Triton `do_bench` (Python / Triton kernels)#

Triton’s built-in triton.testing.do_bench provides a convenient Python-native benchmarking function with configurable warmup and repetitions. It is used in the Triton optimization example.

runtime = triton.testing.do_bench(
    lambda: matmul(a, b, acf_file),
    warmup=100,
    rep=1000,
    return_mode="mean",
)

When to use: Triton kernels or any GPU kernel callable from Python. Simple to integrate and avoids compilation of a separate benchmark binary.

Manual CUDA Events (simple C++ timing)#

For lightweight benchmarking without external dependencies, cudaEventRecord and cudaEventElapsedTime can bracket a kernel launch. This approach is used in the NVCC optimization example.

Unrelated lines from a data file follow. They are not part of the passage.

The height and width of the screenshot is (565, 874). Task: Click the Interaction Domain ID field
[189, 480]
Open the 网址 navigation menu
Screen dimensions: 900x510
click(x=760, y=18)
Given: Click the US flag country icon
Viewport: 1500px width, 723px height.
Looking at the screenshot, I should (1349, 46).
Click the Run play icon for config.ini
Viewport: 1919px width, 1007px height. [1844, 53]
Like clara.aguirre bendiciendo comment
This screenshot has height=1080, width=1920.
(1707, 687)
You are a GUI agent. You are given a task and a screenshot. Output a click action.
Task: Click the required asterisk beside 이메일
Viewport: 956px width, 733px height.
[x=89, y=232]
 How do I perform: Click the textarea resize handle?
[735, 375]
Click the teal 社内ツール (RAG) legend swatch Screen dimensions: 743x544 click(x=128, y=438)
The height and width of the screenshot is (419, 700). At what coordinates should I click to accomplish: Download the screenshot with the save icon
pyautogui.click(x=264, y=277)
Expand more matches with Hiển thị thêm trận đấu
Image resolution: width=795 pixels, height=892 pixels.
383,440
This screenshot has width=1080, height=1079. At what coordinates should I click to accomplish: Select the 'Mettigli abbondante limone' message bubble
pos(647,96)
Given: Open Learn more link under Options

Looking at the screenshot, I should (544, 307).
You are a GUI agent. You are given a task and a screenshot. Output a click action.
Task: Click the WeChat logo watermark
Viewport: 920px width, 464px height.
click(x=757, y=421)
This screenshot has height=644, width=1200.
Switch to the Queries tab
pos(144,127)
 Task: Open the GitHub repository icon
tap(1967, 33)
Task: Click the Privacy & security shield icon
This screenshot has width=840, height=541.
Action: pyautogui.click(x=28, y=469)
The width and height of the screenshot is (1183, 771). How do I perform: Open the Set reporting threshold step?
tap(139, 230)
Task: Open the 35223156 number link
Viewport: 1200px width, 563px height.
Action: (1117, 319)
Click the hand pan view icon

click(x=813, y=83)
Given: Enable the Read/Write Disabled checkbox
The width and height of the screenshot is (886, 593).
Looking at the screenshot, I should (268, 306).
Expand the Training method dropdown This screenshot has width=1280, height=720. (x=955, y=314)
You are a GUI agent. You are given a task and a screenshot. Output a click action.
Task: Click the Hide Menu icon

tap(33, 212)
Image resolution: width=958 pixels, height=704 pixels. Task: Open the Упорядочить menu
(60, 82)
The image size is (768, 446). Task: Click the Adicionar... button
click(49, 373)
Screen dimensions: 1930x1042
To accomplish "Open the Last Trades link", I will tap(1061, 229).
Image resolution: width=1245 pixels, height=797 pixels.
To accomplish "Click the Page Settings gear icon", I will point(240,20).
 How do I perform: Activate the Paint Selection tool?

When to use: Self-contained prototype CUDA programs where you want minimal dependencies and full control over warmup iterations. For production use-cases use of NVBench is strongly recommended.

Choosing a benchmarking approach#

Approach	Language	Cache-cold	Statistical rigor	Setup complexity
NVBench	C++	Yes	High (entropy-driven)	Medium (requires NVBench install)
`do_bench`	Python	No	Medium (fixed warmup + reps)	Low (part of Triton)
CUDA Events	C++	No	Basic (manual runs)	Low (no dependencies)

Profiling with NVIDIA Nsight Compute#

Benchmarking measures how long a kernel takes. Profiling answers why it takes that long – identifying memory bottlenecks, occupancy limits, instruction mix, and warp stalls.

NVIDIA Nsight Compute is the recommended profiling tool for CUDA kernels. While CompileIQ examples focus on benchmarking (timing is the optimization objective), Nsight Compute is invaluable for understanding what to optimize before or after a CompileIQ search.

Nsight Compute integration examples are planned for a future release.